## TASK:
Continue the forum thread on the BGP local route removal issue, picking up after its final reply.

Re: BGP local route removal issue

stephon.a.it · ‎09-05-2024

Hey everybody,

I was searching for a sufficient answer however I didn't find anything so figured I'd post the question for some feedback.

I have a BGP configuration on a Nexus 7k. The 7k also has an EIGRP and an OSPF neighbor. In the BGP configuration, rather than using redistribution, I added a network statement for the EIGRP and OSPF routes respectively. It was only one route and I preferred the route have its local origination in the BGP table as opposed to " ? " for a redistributed out or route-map influence etc...

An unusual issue occurred when I rebooted the EIGRP and OSPF neighbors; The routes were removed from the 7k however the 7k's BGP configuration was still advertising the route due to the network statement configuration. This created a loop because from the 7k's perspective with redundancy in the network, it was receiving the route from it's eBGP neighbor originating from itself!

Once the EIGRP and OSPF routers rebooted, the routes were installed in their respective process but due to eBGP having a better admin distance (20), the BGP process never preferred the local route and the neighbor session had to be hard cleared for it to be fixed. From my understanding, BGP won't advertise a network that it doesn't have in it's route table so I'm confused on two points:

1) Why did the 7k continue to advertise the route when it had been removed?

2) Once the route came back, why didn't the local route take precedence by normal BGP convergence standards as opposed to me hard resetting the session?

I'd appreciate any feedback on this.

Thanks!

MHM Cisco World · ‎09-05-2024

Can yoh more elaborate

Also share topology

MHM

Pavel Tarakanov · ‎09-05-2024

Best option here will be to collect tac-pacs during the issue and open the case with TAC. It could be either design issue (routing loops/etc) or software defect or any other issue.

## Item coordinate data:
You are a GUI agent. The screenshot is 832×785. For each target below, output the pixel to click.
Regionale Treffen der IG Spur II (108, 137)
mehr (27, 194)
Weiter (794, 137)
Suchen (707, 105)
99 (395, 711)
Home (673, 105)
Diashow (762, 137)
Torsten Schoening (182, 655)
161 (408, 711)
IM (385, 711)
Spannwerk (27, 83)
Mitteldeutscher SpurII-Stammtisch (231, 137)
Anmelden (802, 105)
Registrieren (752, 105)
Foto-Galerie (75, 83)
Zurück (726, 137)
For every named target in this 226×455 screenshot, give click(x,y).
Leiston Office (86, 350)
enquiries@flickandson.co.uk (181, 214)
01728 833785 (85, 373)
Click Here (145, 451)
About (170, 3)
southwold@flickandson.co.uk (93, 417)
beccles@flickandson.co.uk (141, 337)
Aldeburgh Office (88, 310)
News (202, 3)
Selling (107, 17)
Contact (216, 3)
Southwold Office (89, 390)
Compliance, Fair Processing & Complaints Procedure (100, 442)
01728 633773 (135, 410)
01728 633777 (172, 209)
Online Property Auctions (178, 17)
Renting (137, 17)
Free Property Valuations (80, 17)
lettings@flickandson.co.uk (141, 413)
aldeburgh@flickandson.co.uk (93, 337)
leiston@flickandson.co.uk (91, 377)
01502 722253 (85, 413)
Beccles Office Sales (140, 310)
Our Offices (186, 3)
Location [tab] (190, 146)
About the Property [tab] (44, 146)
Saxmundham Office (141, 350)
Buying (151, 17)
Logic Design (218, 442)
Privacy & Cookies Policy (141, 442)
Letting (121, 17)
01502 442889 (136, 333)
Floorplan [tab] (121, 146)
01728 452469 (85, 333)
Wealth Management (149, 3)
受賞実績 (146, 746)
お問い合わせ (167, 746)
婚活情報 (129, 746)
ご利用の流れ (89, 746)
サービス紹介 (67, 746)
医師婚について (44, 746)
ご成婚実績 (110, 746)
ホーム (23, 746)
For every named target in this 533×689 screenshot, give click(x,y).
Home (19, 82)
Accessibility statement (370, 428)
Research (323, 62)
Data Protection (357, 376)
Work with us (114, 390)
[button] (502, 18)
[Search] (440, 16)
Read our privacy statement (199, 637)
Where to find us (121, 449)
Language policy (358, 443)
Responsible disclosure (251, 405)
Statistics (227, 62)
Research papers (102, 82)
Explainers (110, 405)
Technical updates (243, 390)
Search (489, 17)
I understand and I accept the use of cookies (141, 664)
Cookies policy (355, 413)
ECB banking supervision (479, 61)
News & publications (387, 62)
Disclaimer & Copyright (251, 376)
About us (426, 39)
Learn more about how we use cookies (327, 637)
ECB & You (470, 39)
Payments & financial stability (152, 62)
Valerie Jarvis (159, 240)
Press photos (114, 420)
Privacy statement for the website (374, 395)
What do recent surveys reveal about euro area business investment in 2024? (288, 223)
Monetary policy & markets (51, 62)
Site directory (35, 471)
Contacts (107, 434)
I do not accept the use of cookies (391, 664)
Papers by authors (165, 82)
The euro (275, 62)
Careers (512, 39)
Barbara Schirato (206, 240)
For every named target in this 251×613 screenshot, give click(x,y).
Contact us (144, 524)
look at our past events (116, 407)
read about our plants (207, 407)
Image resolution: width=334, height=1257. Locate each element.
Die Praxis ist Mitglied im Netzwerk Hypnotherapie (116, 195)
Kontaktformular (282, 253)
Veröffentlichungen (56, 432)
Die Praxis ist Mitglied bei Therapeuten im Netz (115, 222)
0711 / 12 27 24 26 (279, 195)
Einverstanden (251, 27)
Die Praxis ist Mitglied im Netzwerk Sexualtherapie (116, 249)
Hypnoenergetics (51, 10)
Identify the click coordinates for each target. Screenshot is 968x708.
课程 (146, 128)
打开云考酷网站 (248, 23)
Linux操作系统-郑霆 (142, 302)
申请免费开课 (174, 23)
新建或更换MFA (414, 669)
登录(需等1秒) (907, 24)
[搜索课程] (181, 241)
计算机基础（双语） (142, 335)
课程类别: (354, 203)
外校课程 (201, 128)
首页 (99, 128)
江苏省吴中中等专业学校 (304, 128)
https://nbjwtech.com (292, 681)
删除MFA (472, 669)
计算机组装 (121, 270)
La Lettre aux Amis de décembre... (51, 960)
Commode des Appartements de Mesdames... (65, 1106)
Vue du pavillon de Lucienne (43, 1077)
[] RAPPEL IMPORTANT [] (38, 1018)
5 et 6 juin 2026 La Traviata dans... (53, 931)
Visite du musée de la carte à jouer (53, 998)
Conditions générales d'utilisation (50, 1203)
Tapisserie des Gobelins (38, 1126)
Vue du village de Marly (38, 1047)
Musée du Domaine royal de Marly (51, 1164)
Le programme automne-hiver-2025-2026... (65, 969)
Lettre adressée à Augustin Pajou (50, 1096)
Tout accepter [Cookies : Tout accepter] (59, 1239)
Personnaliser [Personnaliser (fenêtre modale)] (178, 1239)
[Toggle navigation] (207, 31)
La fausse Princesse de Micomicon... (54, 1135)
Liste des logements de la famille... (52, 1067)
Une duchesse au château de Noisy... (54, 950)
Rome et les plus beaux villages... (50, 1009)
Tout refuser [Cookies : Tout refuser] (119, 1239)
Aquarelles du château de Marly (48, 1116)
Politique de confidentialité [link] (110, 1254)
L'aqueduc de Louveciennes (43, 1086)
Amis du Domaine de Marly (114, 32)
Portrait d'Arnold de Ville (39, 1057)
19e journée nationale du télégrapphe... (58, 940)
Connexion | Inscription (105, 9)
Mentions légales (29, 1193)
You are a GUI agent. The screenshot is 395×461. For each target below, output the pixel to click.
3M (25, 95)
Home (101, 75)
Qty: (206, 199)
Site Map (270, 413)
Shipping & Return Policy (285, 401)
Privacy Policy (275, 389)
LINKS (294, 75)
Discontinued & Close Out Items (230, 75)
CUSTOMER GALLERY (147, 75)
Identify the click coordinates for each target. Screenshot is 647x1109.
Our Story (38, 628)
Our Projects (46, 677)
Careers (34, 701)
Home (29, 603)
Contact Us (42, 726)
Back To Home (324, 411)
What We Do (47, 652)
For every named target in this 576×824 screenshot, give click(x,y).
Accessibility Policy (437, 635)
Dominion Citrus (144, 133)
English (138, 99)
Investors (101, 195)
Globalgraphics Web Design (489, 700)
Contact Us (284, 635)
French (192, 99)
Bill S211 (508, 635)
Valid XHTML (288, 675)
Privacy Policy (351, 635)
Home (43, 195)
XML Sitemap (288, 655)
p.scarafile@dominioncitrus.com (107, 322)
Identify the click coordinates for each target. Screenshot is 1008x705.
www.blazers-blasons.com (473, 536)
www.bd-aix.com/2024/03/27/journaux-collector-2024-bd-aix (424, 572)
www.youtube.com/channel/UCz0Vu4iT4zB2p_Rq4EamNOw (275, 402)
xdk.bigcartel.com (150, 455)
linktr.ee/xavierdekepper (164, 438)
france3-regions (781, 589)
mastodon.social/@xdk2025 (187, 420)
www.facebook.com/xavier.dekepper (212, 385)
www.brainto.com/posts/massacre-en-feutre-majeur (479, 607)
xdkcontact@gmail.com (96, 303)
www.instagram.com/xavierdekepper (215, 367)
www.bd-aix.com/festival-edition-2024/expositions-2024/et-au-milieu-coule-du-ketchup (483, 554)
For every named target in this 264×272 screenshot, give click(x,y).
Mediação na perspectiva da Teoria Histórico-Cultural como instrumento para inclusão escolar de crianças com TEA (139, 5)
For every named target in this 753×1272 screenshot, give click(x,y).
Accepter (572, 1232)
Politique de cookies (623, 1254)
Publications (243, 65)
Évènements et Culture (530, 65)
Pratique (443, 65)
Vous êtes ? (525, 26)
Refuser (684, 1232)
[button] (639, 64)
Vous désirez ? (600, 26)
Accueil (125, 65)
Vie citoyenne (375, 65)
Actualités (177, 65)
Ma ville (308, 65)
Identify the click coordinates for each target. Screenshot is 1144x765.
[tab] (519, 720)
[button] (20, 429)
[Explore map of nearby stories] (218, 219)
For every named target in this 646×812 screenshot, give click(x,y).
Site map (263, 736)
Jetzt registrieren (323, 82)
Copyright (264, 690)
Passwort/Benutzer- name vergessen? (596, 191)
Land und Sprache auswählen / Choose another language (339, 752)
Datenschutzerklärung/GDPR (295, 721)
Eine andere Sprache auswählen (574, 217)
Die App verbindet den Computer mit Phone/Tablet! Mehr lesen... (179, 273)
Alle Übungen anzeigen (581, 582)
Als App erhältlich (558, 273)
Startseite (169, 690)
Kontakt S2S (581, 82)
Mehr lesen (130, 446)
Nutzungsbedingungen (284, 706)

## RESULT OF THE EXERCISE:
Also topology with content of the tables (routing, BGP, OSPF/EIGRP databases, event-history) will help to find the root cause.

paul driver · ‎09-05-2024

Hello
It sounds like the loop occurred due to the time bgp took to converge as apposed to the eigrp/ospf, as such the route in bgp was being seen between the bgp peers and not getting removed.

By the way you could have redistributed the igp into bgp via a route map and set the origin that way, as such the admin distance would have been less preferred than the igp seed metrics

Can you post a topology diagram for this please if applicable.

Please rate and mark as an accepted solution if you have found any of the information provided useful.
This then could assist others on these forums to find a valuable answer and broadens the community’s global network.

Kind Regards
Paul

stephon.a.it · ‎09-11-2024

I recreated the topology and added some show commands details. Here in my topology, I recreated the reloads on the OSPF and EIGRP and the routes were successfully removed from BGP instantly.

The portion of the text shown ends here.